As it turned out, the “never-ending wars” lingo wasn’t empty political rhetoric for the man from Mara Lago. He wanted to bug out of Syria and turn over the north to Erdoğan’s Turkey so they could rebuild the Ottoman Empire, only to be dissuaded by people with a better grasp on reality. He was chomping at the bit to jump ship on Afghanistan, only to be held back by the adults in the room once again. The guy seemed to be hell-bent on rebuilding an 18th-century fortress America, a time when it took a month after the Battle of New Orleans (fought Jan. 8, 1815) to deliver notice of the signing of the Peace of Ghent ending the war (signed Dec. 24, 1814). Pan-Am and underwater cables ended the era of defense starting at the edge of the continental shelf. Not so in Trump’s stunted mind.

Au contraire, Tucker Carlson, “oceans matter” . . . only in the 18th century. In an age of satellites, fiber-optics, vibrant international trade and travel, and when a missile only requires a booster, oceans only carry a warning not to swim alone across one. Heck, oceans haven’t even inhibited the flood of migrants from the rest of the continents at a time when our southern border is an open sieve.

Butt-protection is the order of the day when a Biblical calamity is taking shape in the land that time forgot. Biden and his people only further soil themselves every time they come out of hiding. Trump and his people show up in friendly venues to hawk the line, “It wasn’t us. We would have conducted a better bugout”.

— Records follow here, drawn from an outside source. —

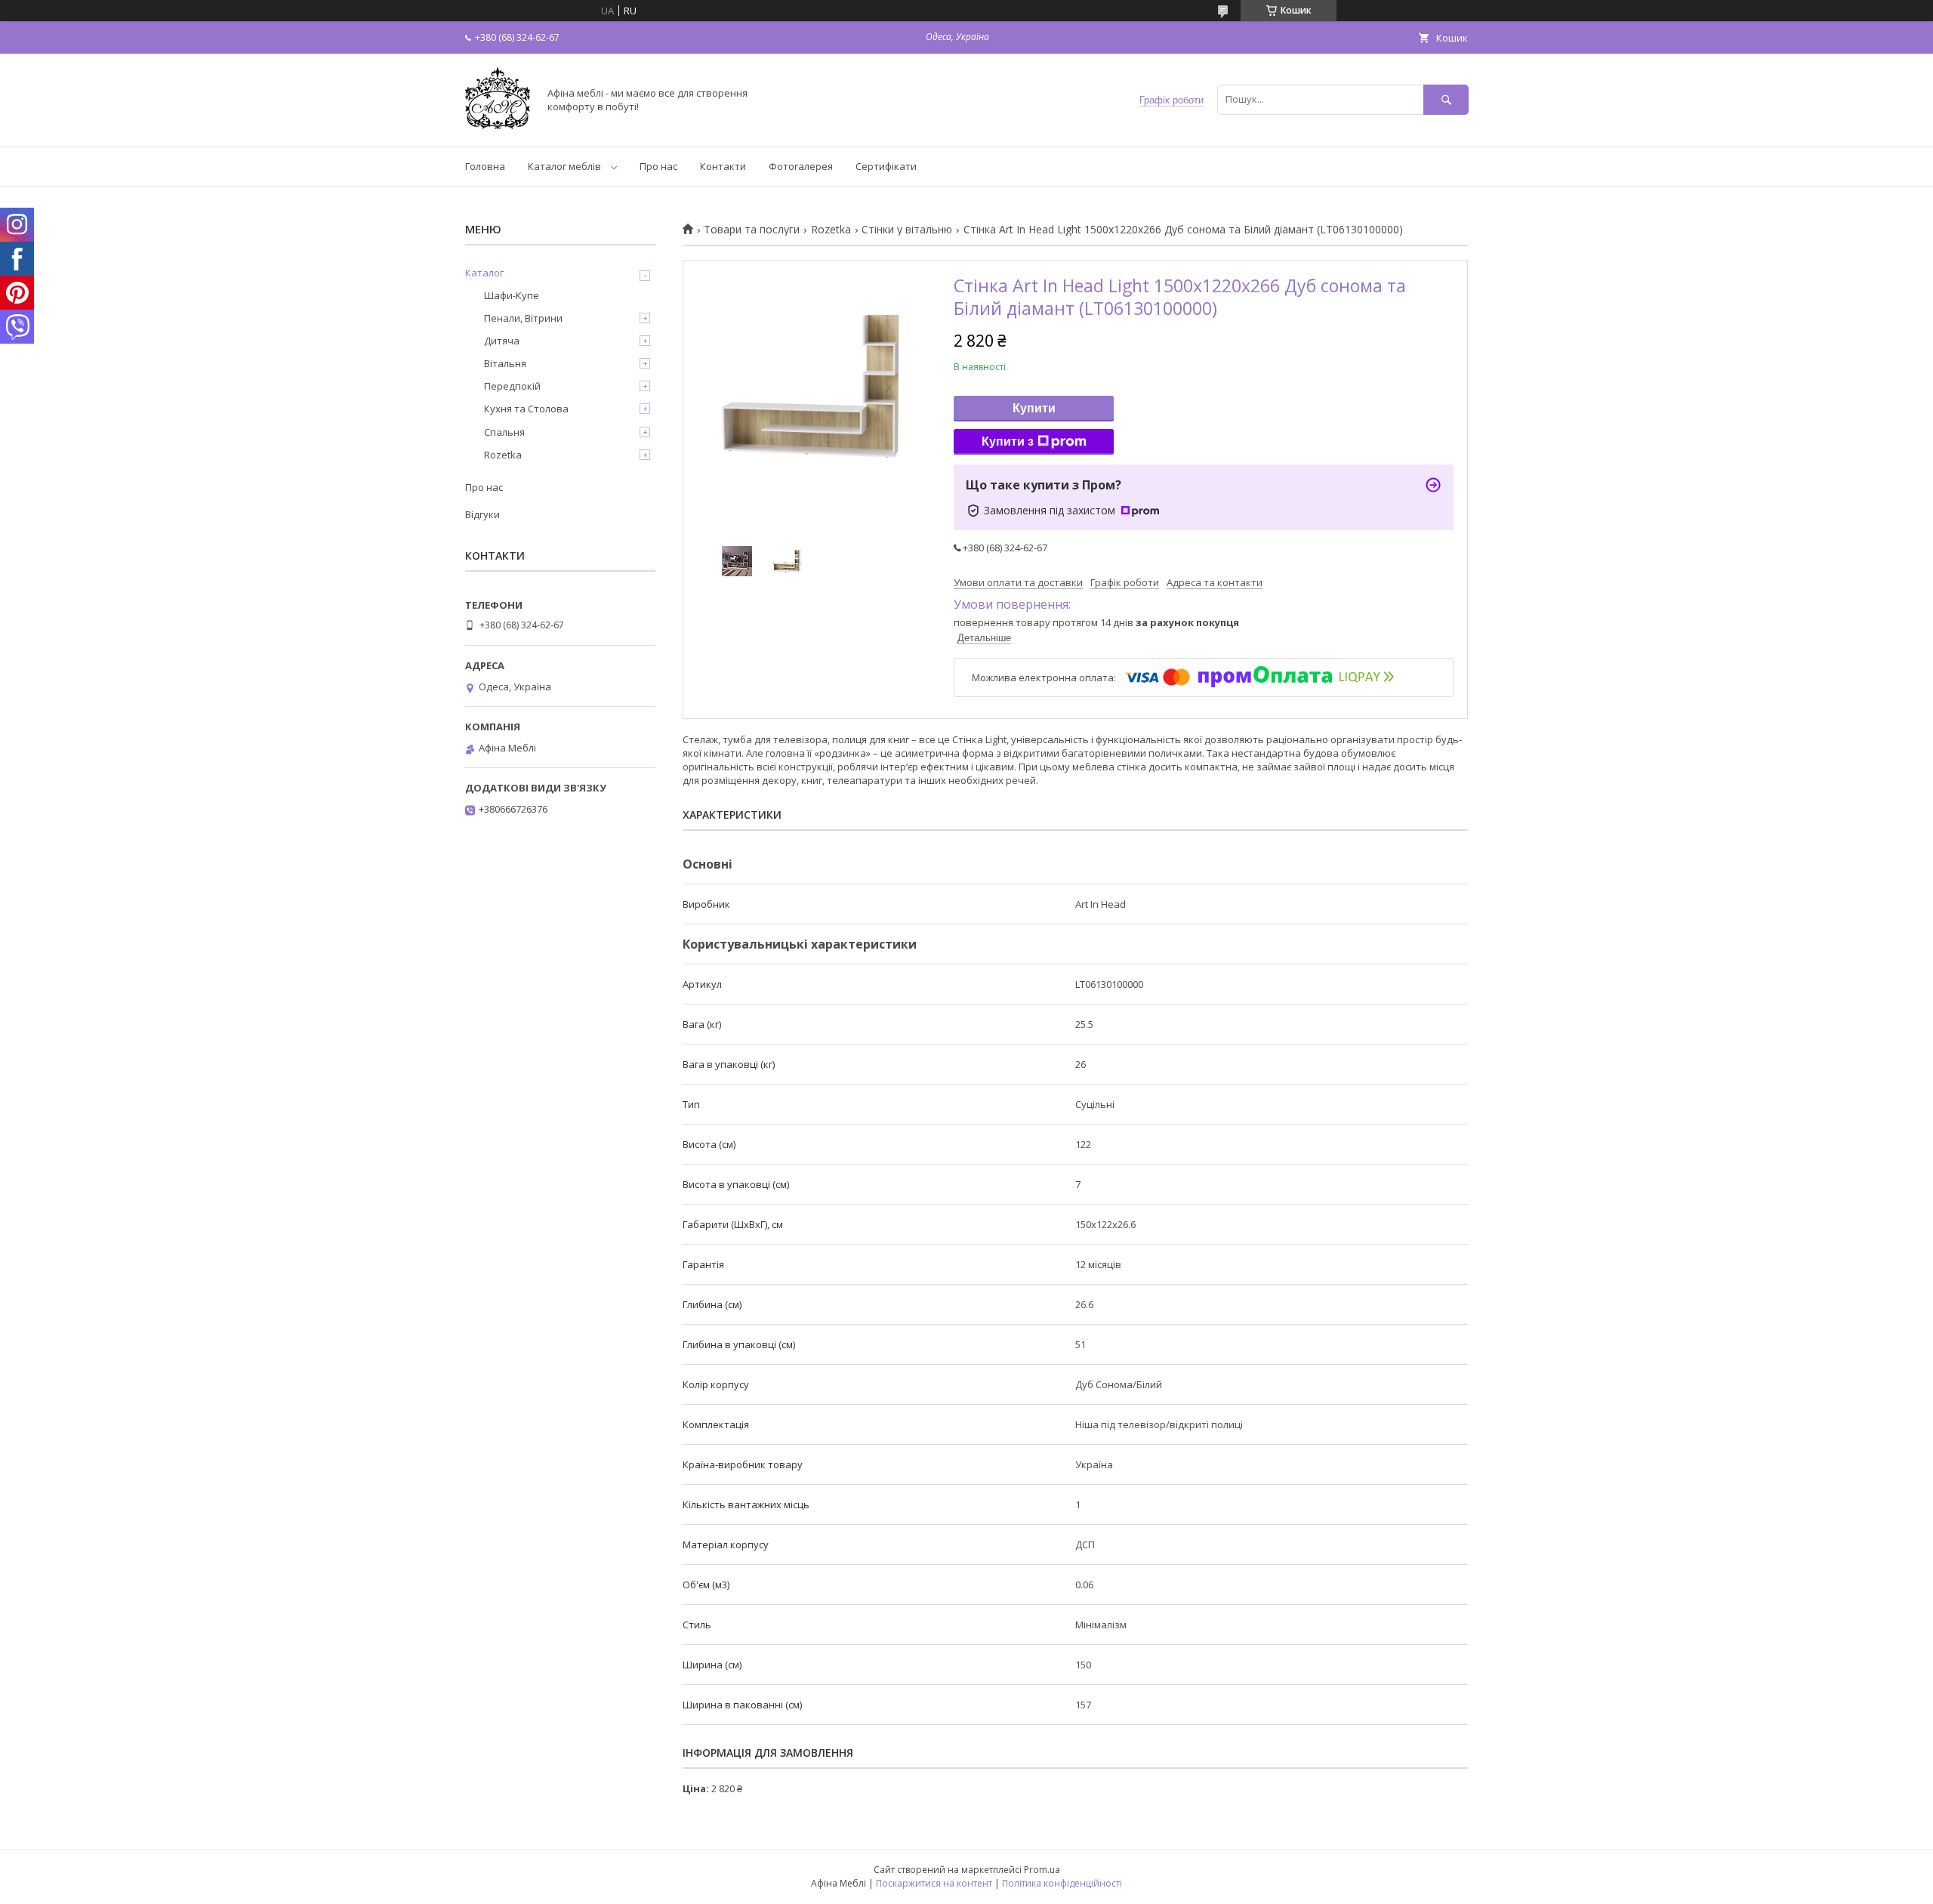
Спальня (504, 432)
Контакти (723, 166)
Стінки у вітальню (907, 230)
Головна (485, 166)
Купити (1034, 408)
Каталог (484, 272)
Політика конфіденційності (1062, 1883)
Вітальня (505, 363)
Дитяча (501, 340)
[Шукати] (1446, 99)
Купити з (1008, 441)
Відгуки (482, 514)
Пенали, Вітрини (523, 318)
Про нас (658, 166)
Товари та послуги (752, 230)
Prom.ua (1042, 1869)
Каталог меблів (564, 166)
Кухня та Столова (526, 408)
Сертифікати (886, 166)
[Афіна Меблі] (497, 127)
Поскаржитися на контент (934, 1883)
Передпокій (512, 386)
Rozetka (831, 230)
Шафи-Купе (511, 295)
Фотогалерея (801, 166)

For instance, former Secretary of State Mike Pompeo made an appearance on Hugh Hewitt’s radio show Friday, 8/20. I listened to the whole thing. It was pure butt-protection.

He made assurances that Trump threatened the Taliban if they broke the Doha Agreement (signed Feb. 2020), which might have worked since no American soldier had been killed since early 2020. That just means that the hooligans were biding their time waiting for the American skedaddle. It’s what all scheming thugs do when the good guys agree to abandon the field on date certain. They wait for the date certain, plan and stockpile arms in the meantime, and then pounce. Doha wasn’t about leaving behind a country absent the terrorist Disneyland. It was about getting us out, period. It was the announcement that we were reverting back to 9/10.

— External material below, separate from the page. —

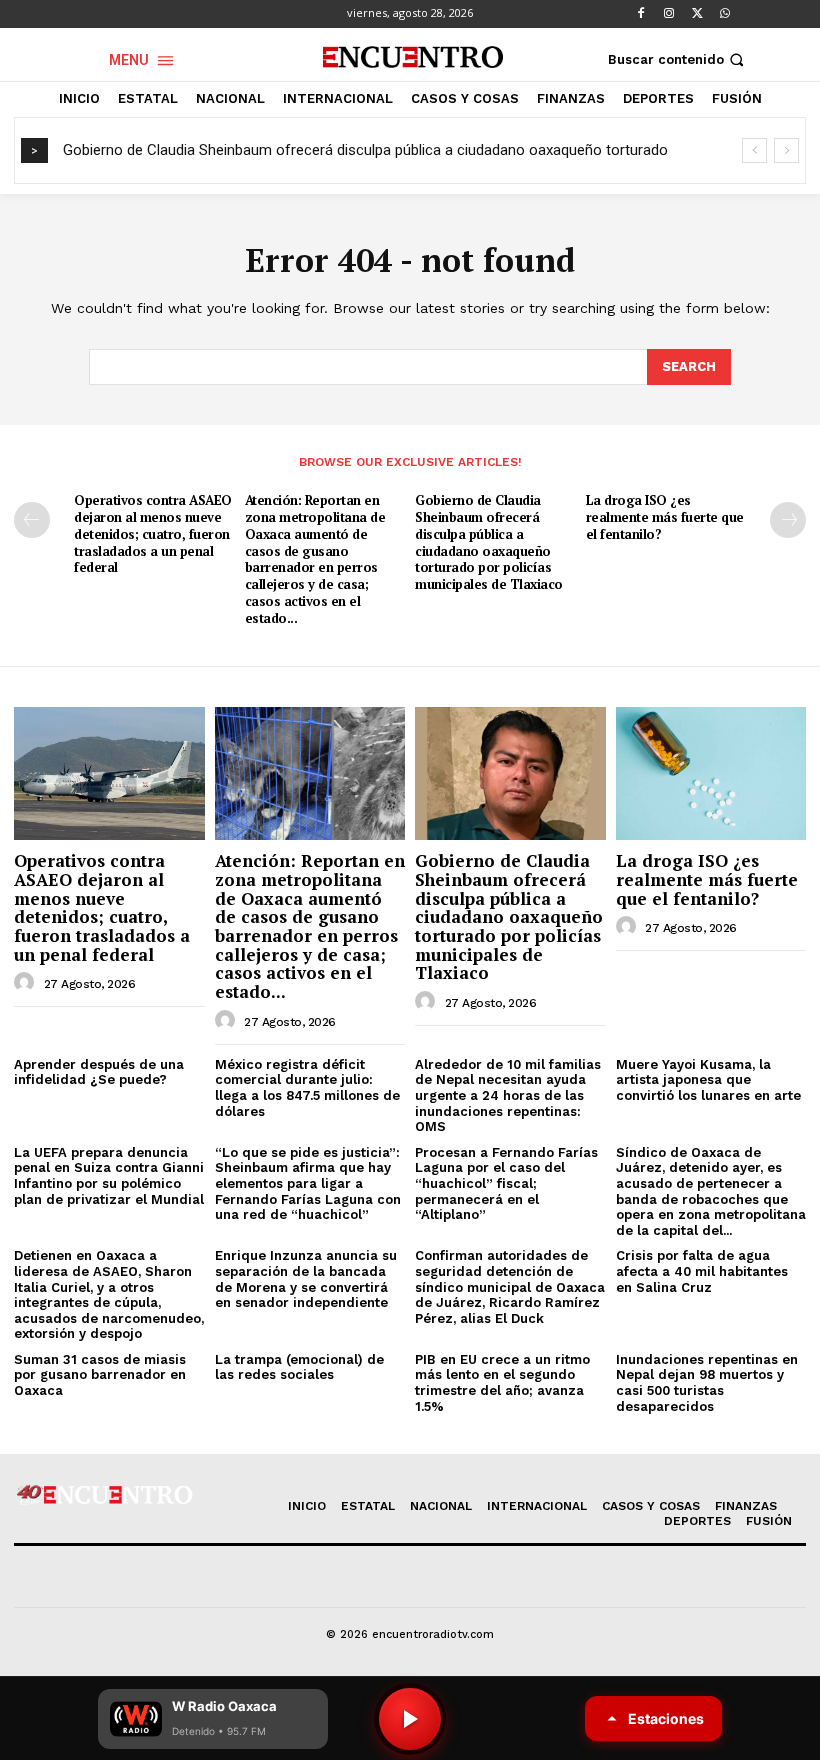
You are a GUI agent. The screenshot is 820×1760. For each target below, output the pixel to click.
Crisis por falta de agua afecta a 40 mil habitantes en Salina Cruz (702, 1271)
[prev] (754, 150)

The throw away line of leaving behind a residual force upon leaving office wasn’t particularly reassuring. Remember, the deadline concerned getting everyone out – granted, with our equipment and civilians in tow. The Taliban should be good with that. They’ll be free to hobnob around in parts of the country under their control, maybe the whole country, with their Al-Qaeda friends after date certain to terrorize girls, boys, women who wear makeup, and eventually get around to killing the bountiful infidels beyond their borders.

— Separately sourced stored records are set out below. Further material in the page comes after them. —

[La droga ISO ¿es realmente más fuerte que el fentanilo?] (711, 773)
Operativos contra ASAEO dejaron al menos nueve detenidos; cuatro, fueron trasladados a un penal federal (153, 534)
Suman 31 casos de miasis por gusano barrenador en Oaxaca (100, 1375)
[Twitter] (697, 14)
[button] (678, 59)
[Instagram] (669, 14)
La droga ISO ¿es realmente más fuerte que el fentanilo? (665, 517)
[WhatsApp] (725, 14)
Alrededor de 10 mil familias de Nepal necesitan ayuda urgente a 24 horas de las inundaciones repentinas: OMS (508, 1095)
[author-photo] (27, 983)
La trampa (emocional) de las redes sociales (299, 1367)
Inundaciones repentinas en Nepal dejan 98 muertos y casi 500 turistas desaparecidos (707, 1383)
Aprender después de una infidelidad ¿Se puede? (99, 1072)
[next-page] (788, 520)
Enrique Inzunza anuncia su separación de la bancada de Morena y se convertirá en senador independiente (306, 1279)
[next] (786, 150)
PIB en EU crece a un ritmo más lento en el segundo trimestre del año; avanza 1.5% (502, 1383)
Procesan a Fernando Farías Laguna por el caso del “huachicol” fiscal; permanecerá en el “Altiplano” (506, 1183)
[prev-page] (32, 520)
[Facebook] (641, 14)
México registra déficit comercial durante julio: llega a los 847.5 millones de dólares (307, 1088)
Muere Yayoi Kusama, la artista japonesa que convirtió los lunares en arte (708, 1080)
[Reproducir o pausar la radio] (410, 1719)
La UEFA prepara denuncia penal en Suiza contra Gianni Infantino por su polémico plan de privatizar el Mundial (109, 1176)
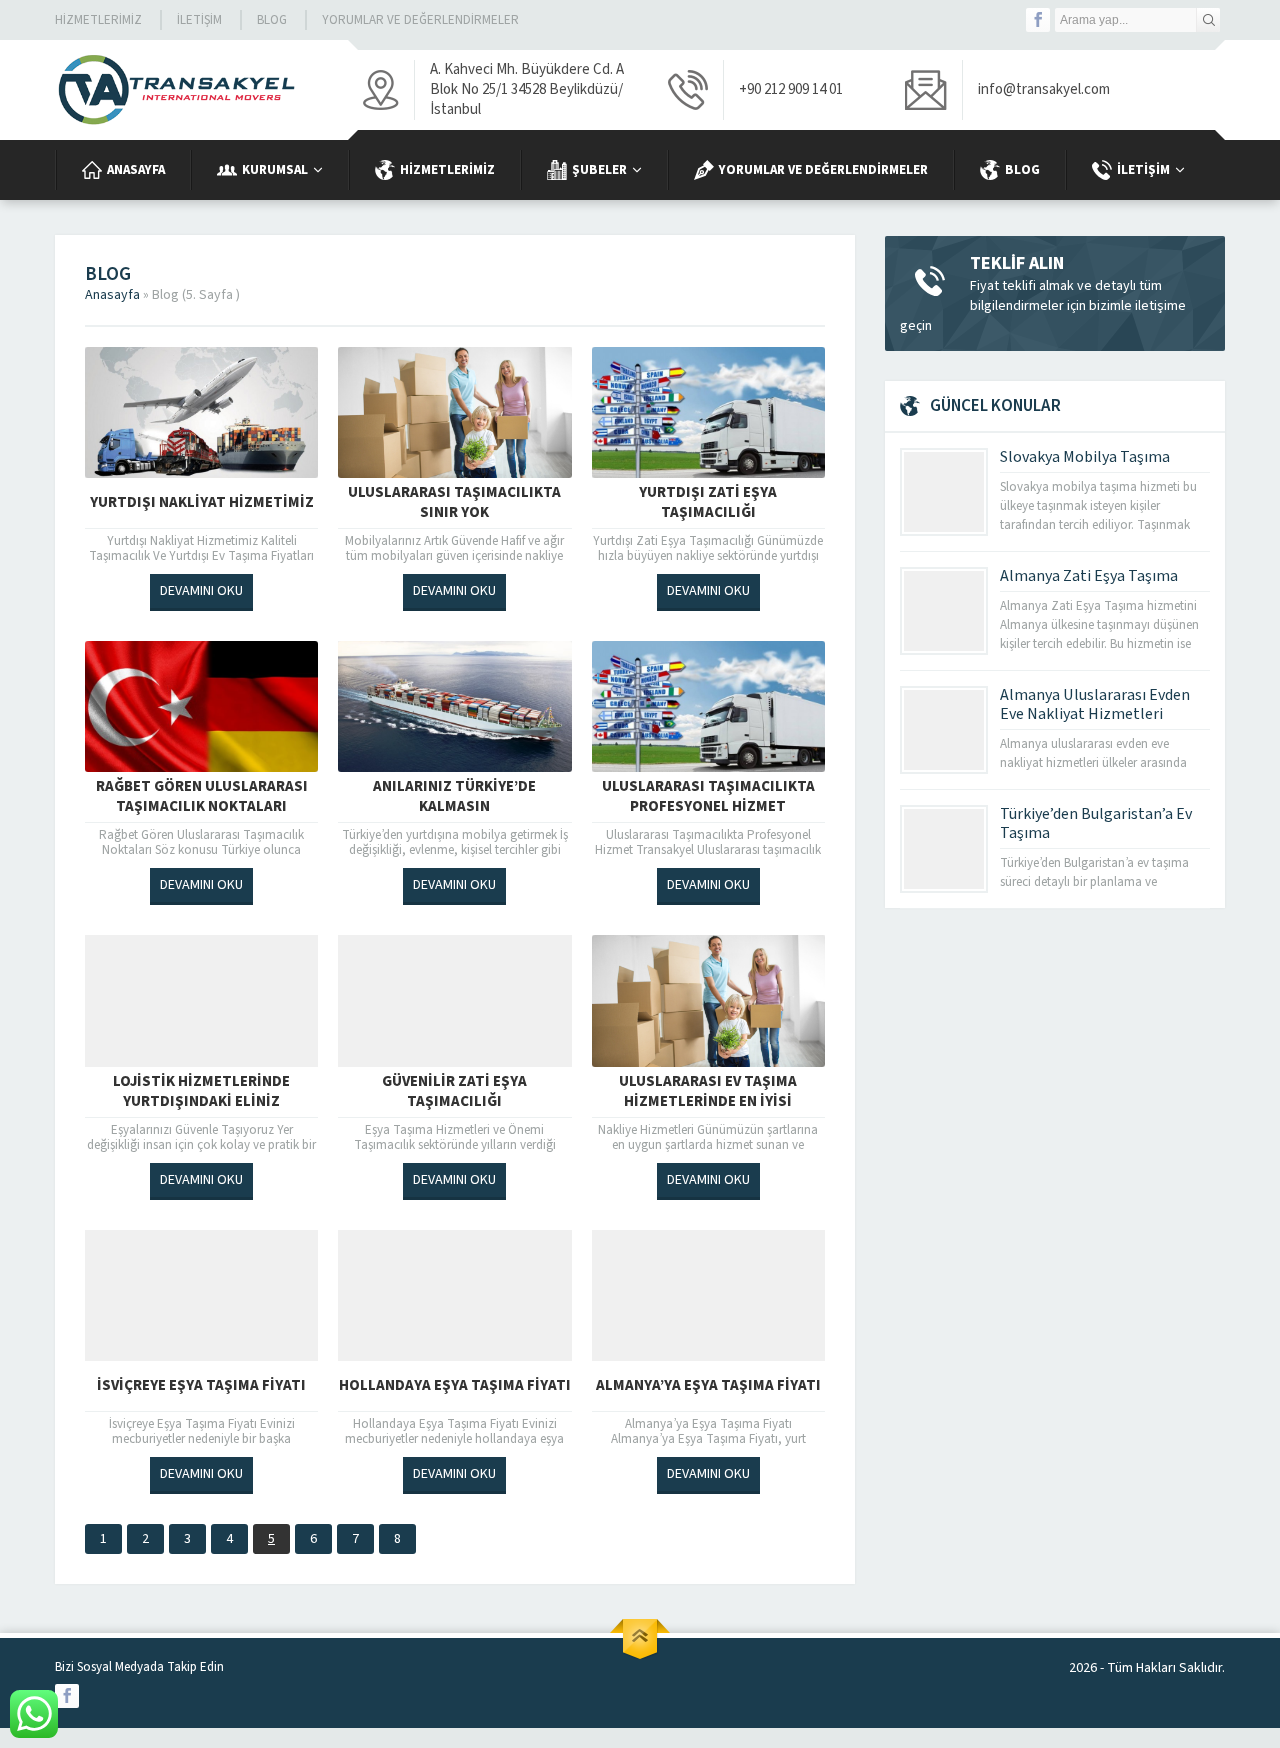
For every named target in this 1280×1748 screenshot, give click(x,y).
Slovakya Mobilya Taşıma (1085, 457)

Pompeo in the interview made many utterances on the untrustworthiness of the Taliban so much so that threats of slaughtering the villages of Taliban leaders if they broke the agreement were thought necessary. Question: If they were that dishonest, why were you negotiating with them in the first place? Answer: Trump wanted us out. Doha was recklessness on paper.

In that, John Bolton, Nikki Haley, and H.R. McMaster agree. It was recklessness on paper. In an age before the mean tweets and the hawking of isolationism, these people were considered wise on the right. Then came the pop jargon of “neo-con” as a pejorative by Mick Jagger, Donald J. Trump, Tucker Carlson, and Laura Ingraham. If you’re wondering, here’s a sample from Jagger’s “Sweet Neo-Con”:

“You call your­self a Chris­t­ian, I call you a hyp­ocrite/ You call your­self a pa­triot. Well, I think your [sic] are full of sh*t!… How come you’re so wrong, my sweet neo-con.”

I wonder if Carlson and Ingraham downloaded the tune with excitable, trembling fingers.

All the stipulations in the Doha Agreement are meaningless if the gangsters can’t be trusted and are simply waiting to pounce. Conditions like the Taliban reaching agreement with the Afghan government and promises to prevent ISIS and Al-Qaeda from taking root in the country would be worthless. Remember, today’s catastrophe hadn’t happened yet and Trump clearly wanted out at the time. Today’s after-the-fact assurances by Trump, Pompeo, et al, of toughness ring hollow. It sounds like so much of a butt-protection exercise.

Others warned Trump at the time of Doha. UN ambassador Nikki Haley resigned during the negotiations saying, “Negotiating with the Taliban is like dealing with the devil.” Lisa Curtis, former national Security adviser who sat alongside our envoy Zalmay Khalilzad during the negotiations said, “The Doha agreement was a very weak agreement, and the U.S. should have gained more concessions from the Taliban.” During negotiations, Trump frequently called for troop pullouts. That’s right, get your deadly foe to agree by disarming yourself. That won’t end well.

Bolton and McMaster are scathing in their indictment of Trump, and rightly so. McMaster: “Our secretary of state [Mike Pompeo] signed a surrender agreement with the Taliban. This collapse goes back to the capitulation agreement of 2020. The Taliban didn’t defeat us. We defeated ourselves.” Bolton: “Had Trump been re-elected, he’d be doing the same thing. On this question of withdrawal from Afghanistan, Trump and Biden are like Tweedledee and Tweedledum.”

Bolton (l) and McMaster

Drop the lefty jargon of neo-con-as-pejorative. It gets us nowhere because political rhetoric is no substitute for sound policy. A real America First strategy realizes that some of our enemies don’t wear uniforms and are hell-bent on killing us, all of us. The killers don’t reside here, but can, plan and coordinate mass-casualty operations in safe redoubts in countries that we abandoned, are well-stocked with weapons that we abandoned to them, and now no one is safe. We’re back to 9/10. Thank you, Biden . . . and Trump.